2)      Belum tentu kalau kealpaan yang tidak disadari adalah kesalahan yang lebih enteng daripada yang disadari (van Hattum.286)
Pendapat van Hattum ini dapat kita setujui. Dengan beralihnya ukuran dan psikologis menjadi yang normatif, maka karenanya pandangan minister Modderman tersebut kehilangan dasarnya.

BAB 36  DELICT CULPOOS YANG SESUNGGUHNYA DAN DELICT CULPOOS YANG TIDAK SESUNGGUHNYA
            Dalam rumusan kejahatan dalam KUHP kesalahan yang berbentuk kealpaan dinyatakan dengan istilah “aan zijn schuld te wijten” atau “ten gevolge van onavhtzaamheid” [yaitu pasal –pasal 188,344,360,231 (4),232(2) ]. Dalam pasal-pasal tersebut dilihat berupa menimbulkan akibat yang tertentu;jadi delik-delik tersebut dirumuskan secra materiil.Ini bisa dinamakan delich culpoos yang tidak sesungguhnya,yaitu doles yang salah satu unsurnya diculpakan ,misal Pasal 287:”di luar perkwinan bersetubuh dengan perempuan yang dia tahu kalau selayaknya harus menduga bahwa umurnya belum cukup 15 tahun atau jika umurnya ternyata , belim dewasa untuk bersetubuh(belum huwbar).
            Di dalamnya ada dua bentuk kesalahan:
1)      Bersetubuh dengan yang diketahui belum berumur 15 tahun (delict doleus biasa)
2)      Bersetubuh dengan seseorang yang diduga selayaknya belum 15 tahun .Di sini ialah salah satu unsur delik tersebut diculpakan.
Ada istilah lain dalam delict culpoos yang tidak sesungguhnya ,yaitu “moeten verwachten” (seharusnya mengira) yang dipakai dalam Pasal-pasal 483 dan 484 KUHP yang mengatur pertanggung jawab penerbit dan pencetak.Dalam pasal 61 dan 62 KUHP ditentukan bahwa dalam hal kejahatan dengan cetakan ,penerbit atau pencetak karangan yang mengandung delik tidak akan dituntut jika ia menyatakan namanya sendiri pada barang-barang cetakan yang memuat karangan tersebut,dan jika ditanya oleh oleh instansi yang berwajib dapat menyebut nama pengarang.
Perkecualian pertanggungjawwaban ini tidak berlaku jka pada waktu dirterbitkan si pengarang tidak dapat dituntut atau telah menetap diluar indonesia . Dalam hal itu berlaku pasal 483 dan 484,dimana dinyatakan bahwa “kalau penerbit tahu atau seharusnya mengira ,bahwa perbuatannya pada saat penerbitan tidak dapat dituntut atau telah menetap diluar indonesia ,dia sendiri yang bertanggung jawab .Dengan contoh di atas maka tidak perlu apakah terdakwa betul-betulnya ada memikirkan akan kemungkinan bahwa pengarang tidak dapat dituntut atau telah menetap di luar negeri.
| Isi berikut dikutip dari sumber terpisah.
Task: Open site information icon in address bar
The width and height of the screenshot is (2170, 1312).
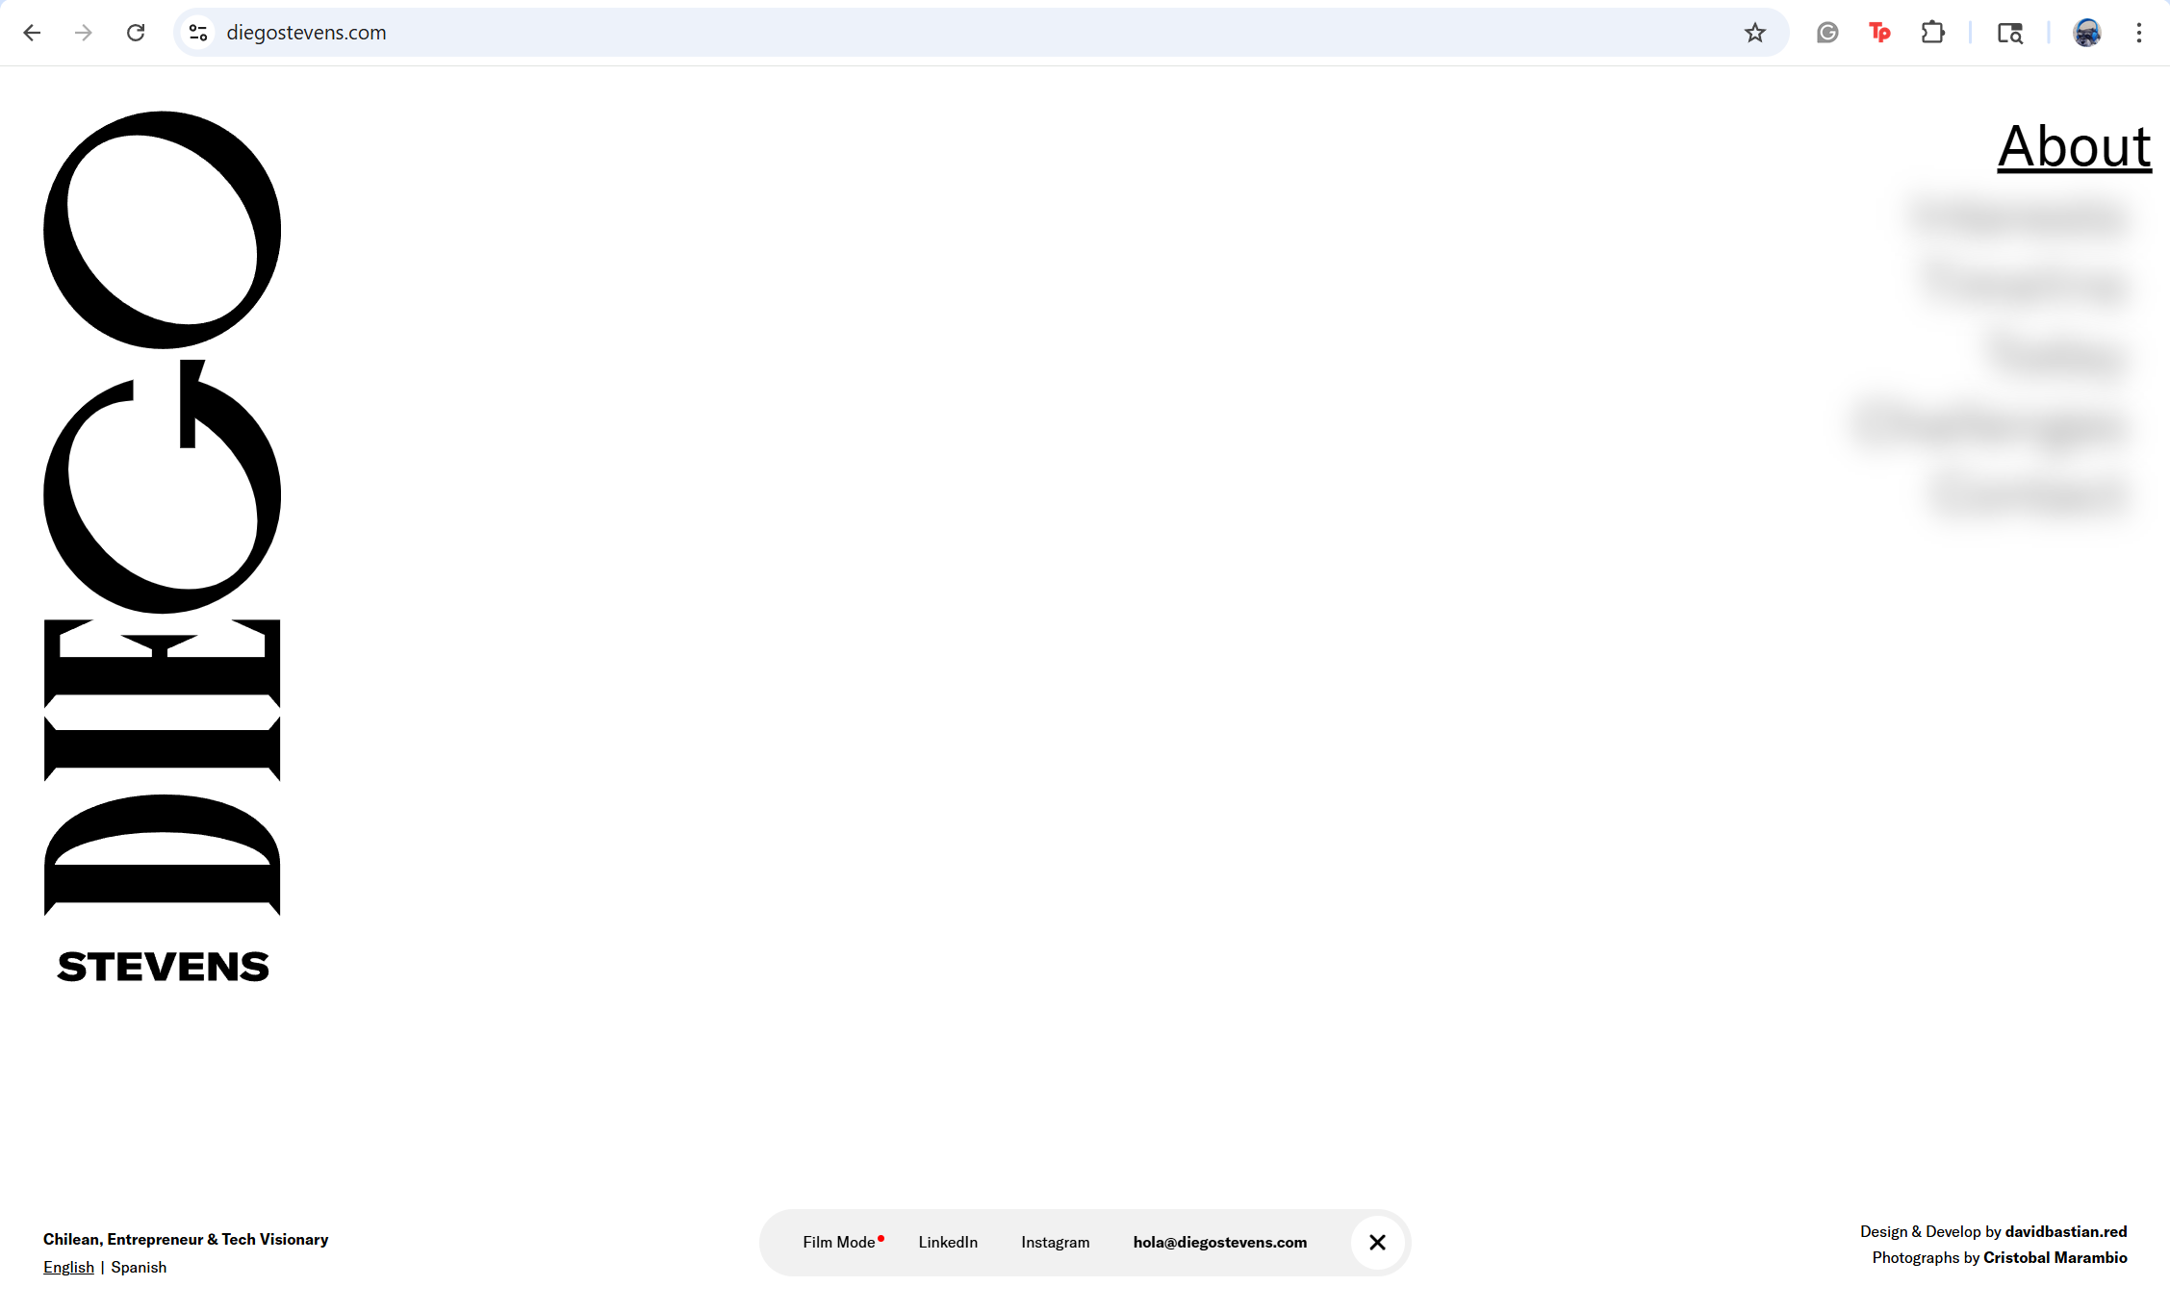Action: click(x=198, y=33)
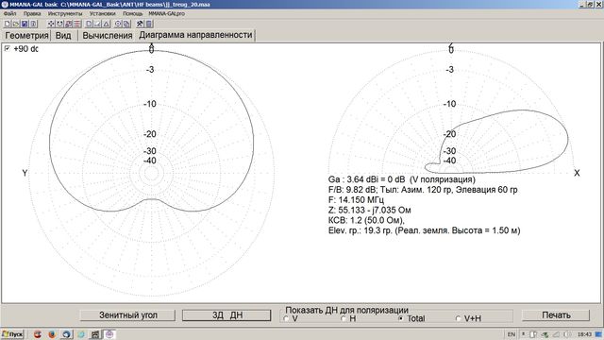Open the Установки menu
The height and width of the screenshot is (340, 604).
[x=103, y=13]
BAB 37 CULPA HAPUS KARENA KEALPAAN (KESALAHAN) ORANG LAIN ?
Pernah ada perkara yang tersebut dalam T.deel 149 kaca 707,putusan politie – rechter Medan tahun 1938,dimana pengendara oto pada malam hari menabrak dari belakang dari belakang satu cikar sapi yang sedang berjalan dalam jurusan yang sama ,sedang cikar itu tidak memakai lampu sebagaimana diharuskan ,pengendara cikar mendapat luka-luka berat.
            Pertimbangan politie –rechter adalah “ bahwa pada umumnya adanya kealahan pada pihak lain tidak begitu saja lalu menghapuskan kesalahan terdakwa.Dan dalam hal ini bukanlah tidak penting hal terdakwa melihat cikar itu sesudah terjadi tabrakan ,sehingga dapat diragukan apakah terdakwa melihat cikar itu pada saat yang yepat andaikata cikar memakai lampu.Lebih-lebih sebagaimana umum diketahui bahwa penerangan cikar adalag sangat jelek “.
Memang culpa tidak hapus begitu saja karena kealpaan atau kesalahan dari orang ketiga (orang lain) van Hattum (hlm .300) ada menciteer pula putusan HR 14 Nopember 1921: yakni mengenai pelanggaran kereta api,di mana dua orang stasiun dan tukang langsir,masing-masing terlepas satu sama lain,telah berbuat bertentangan instruksi-instruksi.Karena pembarengan dari kalakuan yang culpoos ini timbullah kecelakaan itu,sehingga “dalam hal-hal  demikian kedua-duanya bertanggung jawab atas akibat dari kesalahan itu,karena justru oleh karena perbuatan mereka bersama-sama itulah kecelakaan terjadi.